Discussion in 'Printing Business Practices' started by discountprintingservice, Jun 29, 2011.

  1. discountprintingservice

    discountprintingservice Senior Member

    Joined:
    Mar 2007
    Messages:
    141
    Location:
    Georgia
    I started a small commercial printing company in 2002, pretty much as a one man shop. Business progressively grew each year then in 09 business dropped off dramatically due to the economy. I have done the cold calling door to door to businesses to try to build it back to where it was in 08, but it seems as if I need to re-learn how to sell as I don't seem to be effective anymore with my sales skills. Most of what I print is 1 & 2 color offset work, some digital color and process color. I do graphic design but that has declined dramatically with customers doing their own files, I offer full bindery service with specialized bindery sub-ed out, and offer commercial mailing too.
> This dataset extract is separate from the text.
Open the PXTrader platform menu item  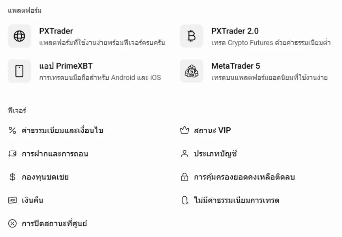56,31
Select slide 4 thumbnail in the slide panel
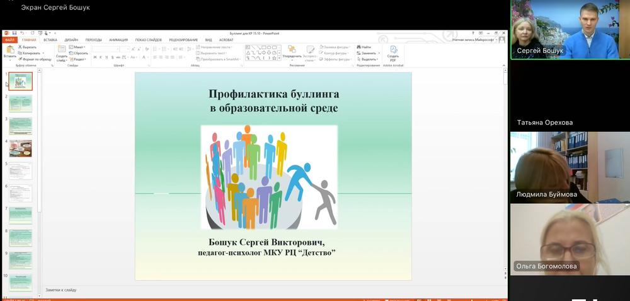This screenshot has width=630, height=301. tap(20, 148)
I seem to stay so busy running the shop that I don't have time to sell, so I am trying to force myself to make time. But I feel like I need a refresher on selling. Mostly, when I enter a business cold calling I introduce myself, give them a business card, usually mentioning that we do good quality work quickly and at great prices. I pretty much built my business doing that. I have yellowpage ads coming out for a large area, 3 books out others to be out by Dec. but I am not getting the calls like I anticipated, at least as of yet and they have been out a couple of months. I would like to know what other sales approaches you would recommend based on what is working for you. I firmly believe in helping other printers as we all need to stick together to help each other out as much as we can, you never know when it might be you that needs help of some sort from your fellow printer....

    Basically I'm not getting rich by no means, in 08 it was a decent year and I made a decent salary for a 1 man shop, but since then I am barely getting by, and if I can't turn things around I am considering shutting it down. Printing is a multi-billion dollar a year industry and ideally I only need a minimum of around $100K in annual sales as a one man operation, but even in 08 I didn't reach that.....

    Also in the last 2-3 years a lot of my clients (mostly small accounts - mom & pop type businesses) have simply gone out of businesses and I can't seem to replace them fast enough, and larger accounts seem nearly impossible to land for me.

    And on top of that, many of my existing clients are paying slower than ever.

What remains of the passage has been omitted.